The Liberals have cut into the Progressive Conservatives’ lead, but are still underperforming with their base. These findings come from INNOVATIVE’s latest online survey of 818 Ontario residents, weighted to n=700, conducted from May 12 to May 16, 2022.
The Tories lead the Liberals by 5 points, 36% to 31%. The Liberals are now pulling away from the NDP, who are holding steady at 23%.
The Liberals’ reversal of fortune has come from several key voter blocs.
Almost 1-in-5 voters do not identify as Progressive Conservative but still like or support Doug Ford (18%). This has been a source of strength for the Tories in this election. Last week, the PCs led the Liberals among this group 45% to 28%. This week, the Liberals lead the PCs among this group 40% to 32%.
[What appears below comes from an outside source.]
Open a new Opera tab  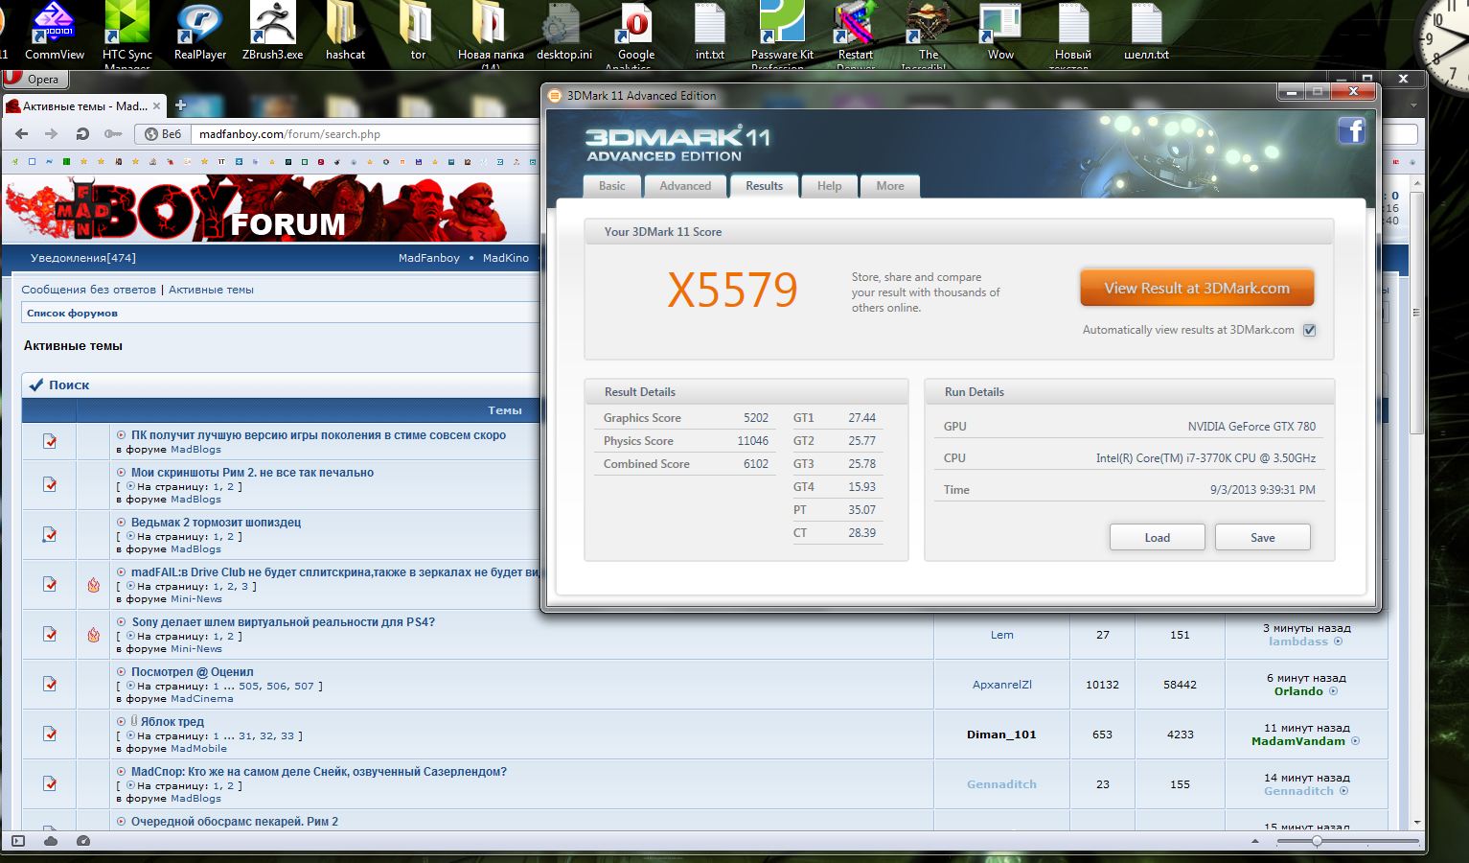pyautogui.click(x=180, y=105)
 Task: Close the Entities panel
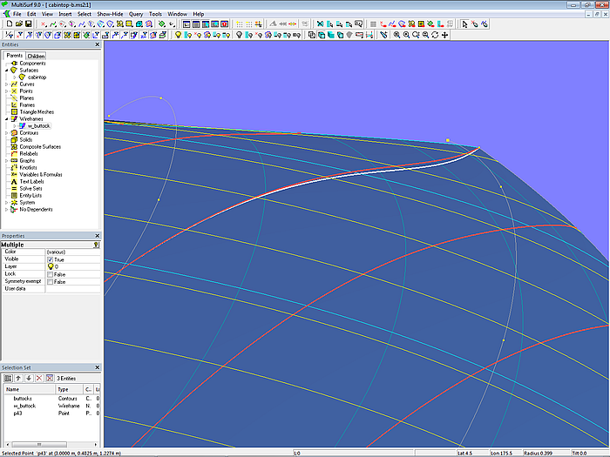point(97,44)
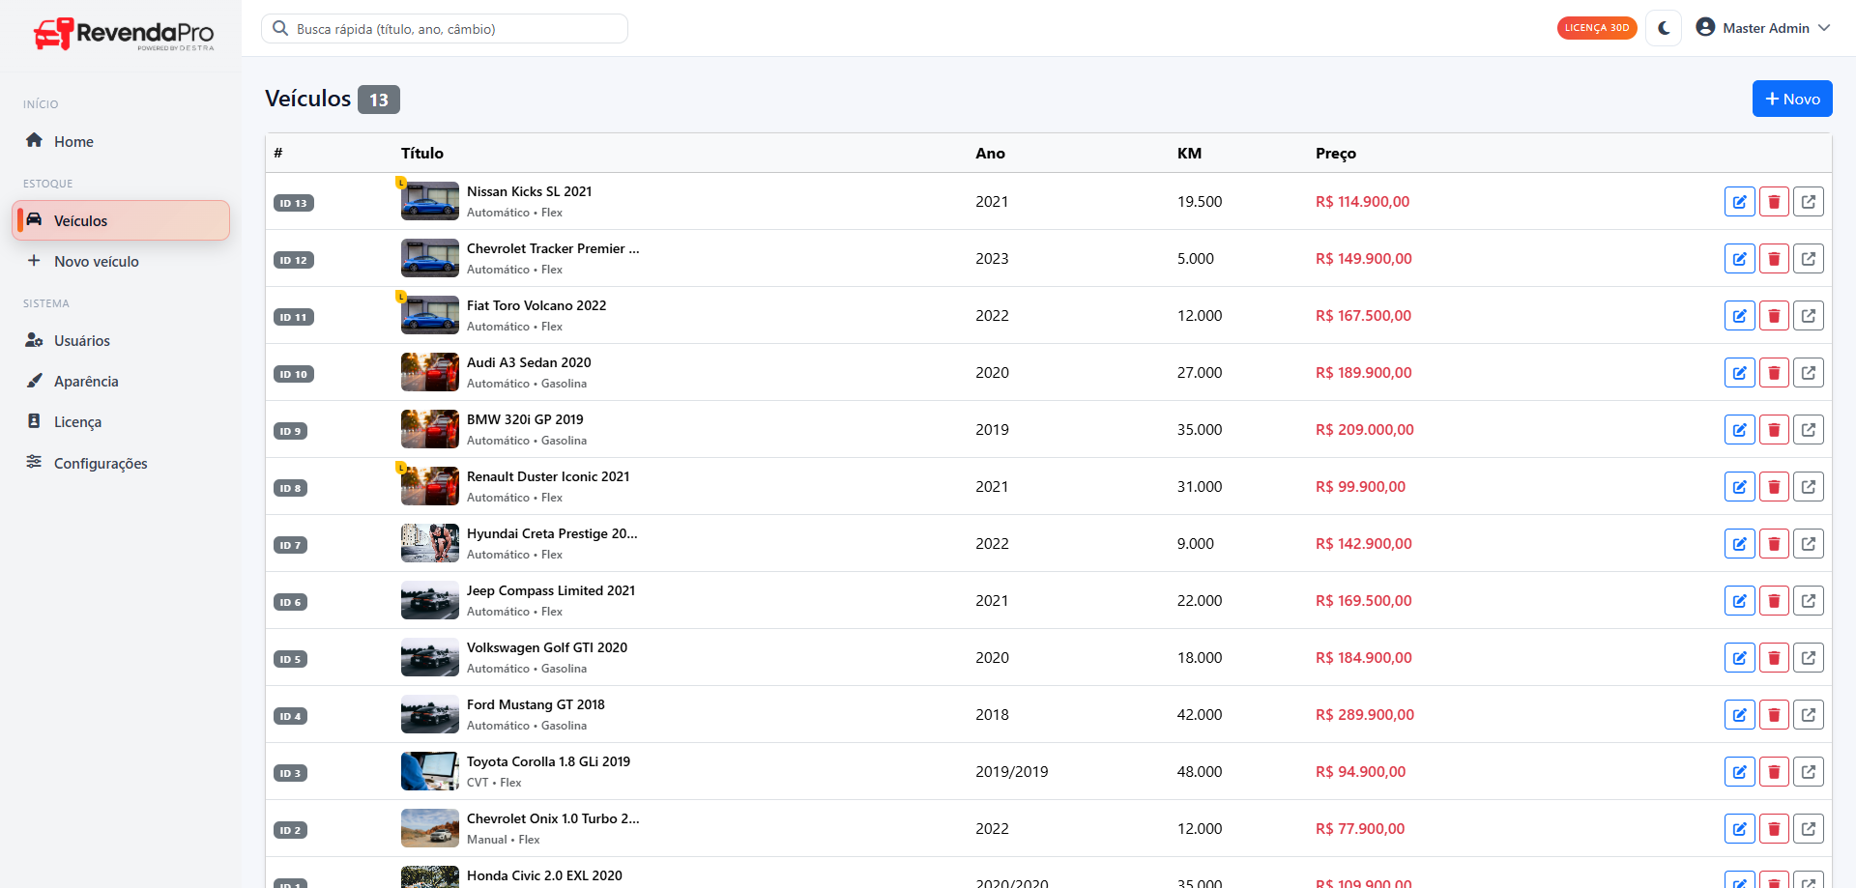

Clustering Ontarians into six major groups based on shared values, the Liberals have made meaningful gains among groups that have historically been part of their coalition. Since last week, the Liberals have broken the three-way tie among Left Liberals and overtaken the NDP among Core Left voters. Meanwhile, the Tories have slipped among Business Liberals, Thrifty Moderates, and Populist Conservatives, and gained with Deferential Conservatives.
The number of Ontarians who believe that the election is a two-horse race between the Liberals and Conservatives (53%) has rebounded from last week (48%).
The Liberal Party’s numbers have improved, but Steven Del Duca’s continues to struggle on favourability and questions of leadership. Almost 1-in-3 Ontarians have a neutral opinion of Del Duca or don’t recognize him, and only 1-in-4 say they have a favourable impression of him (24%).
Del Duca also continues to underperform with the Liberal base on the question of who would be the best premier. Just 2-in-5 Liberal partisans say Del Duca would be the best premier (39%), well behind both Doug Ford and Andrea Horwath with their core supporters.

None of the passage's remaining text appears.